A | B1 | B2 | B9 | B12 | C | D | E | K

Before delving into the fascinating list of vitamins below, it is important to review a few simple facts and definitions…

Vitamins are organic compounds used by our bodies for normal growth, nutrition, and biochemical function. We need to obtain vitamins from our diet or other sources because we cannot generate them ourselves.

As human beings, our bodies use 13 different vitamins. Four are fat-soluble (A, D, E, and K), and nine are water-soluble (8 different B vitamins, and C). So, what does it mean if a vitamin is fat-soluble? Water-soluble?

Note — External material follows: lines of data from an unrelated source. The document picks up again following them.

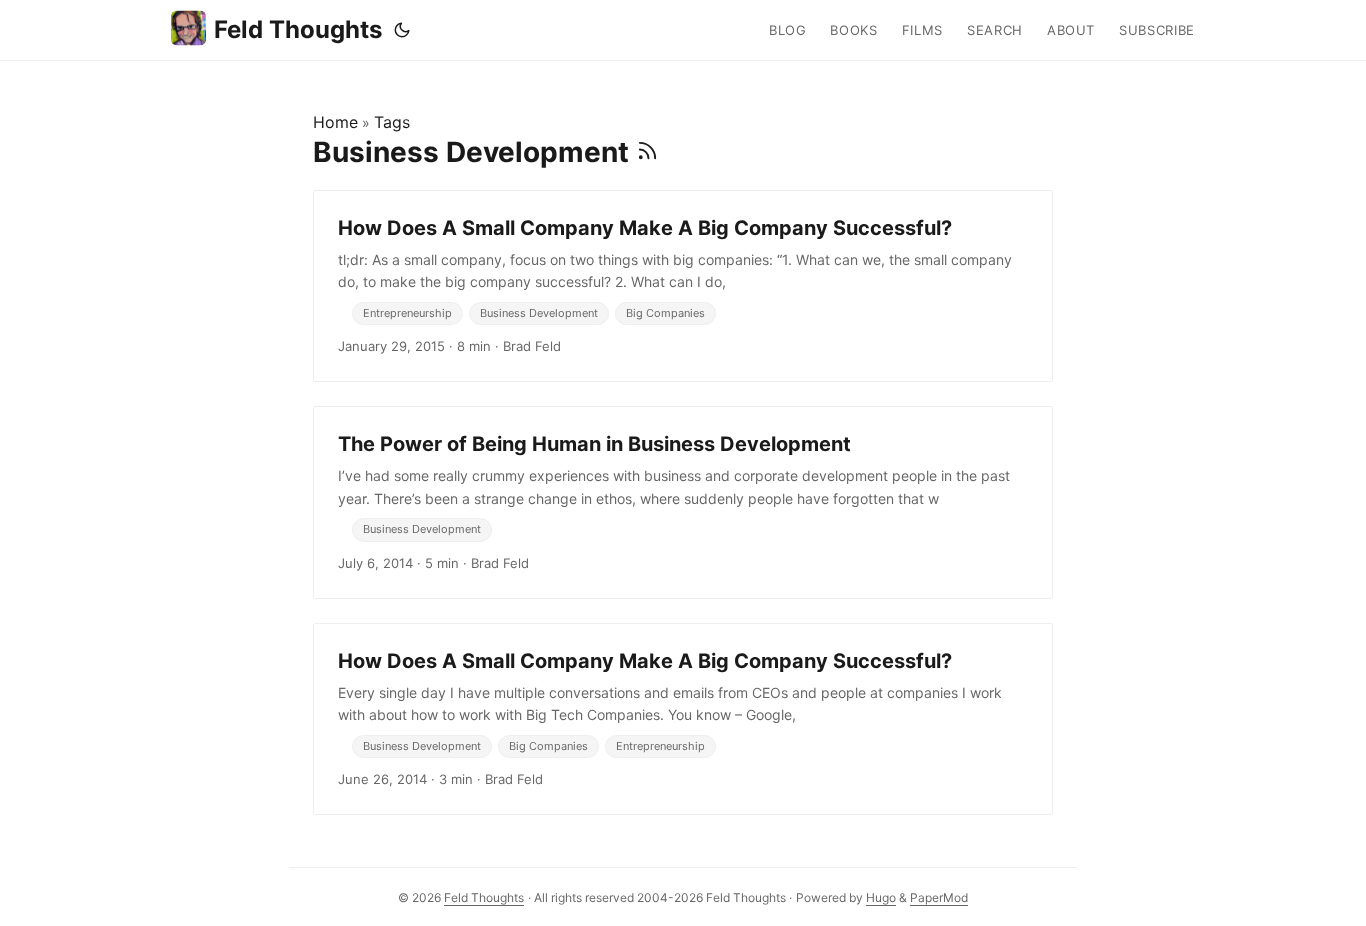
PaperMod (939, 897)
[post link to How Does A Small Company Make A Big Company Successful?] (683, 286)
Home (335, 122)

Simply defined, fat-soluble refers to those vitamins that are dissolved in fats and oils. After digestion/absorption through the intestines, they are dissolved into and stored in fatty tissues throughout the body. As they are less easily removed from the body, toxicity (side effects) may occur from hypervitaminosis (too much of one particular vitamin in our body).

Water-soluble vitamins are readily excreted (expelled as waste) through the kidneys. Since they are not stored in the tissues toxicity is quite rare; for the same reason, daily intake is more important.

Many vitamins have antioxidant properties.

So, what are antioxidants?

Simply put, antioxidants block oxidation.

Oxidation refers to a biochemical reaction that normally occurs in our bodies. Unfortunately, oxidation reactions produce free radicals (molecules that damage our own cells).

Antioxidants protect our bodies by scavenging (chomping up) the free radicals and limiting oxidation.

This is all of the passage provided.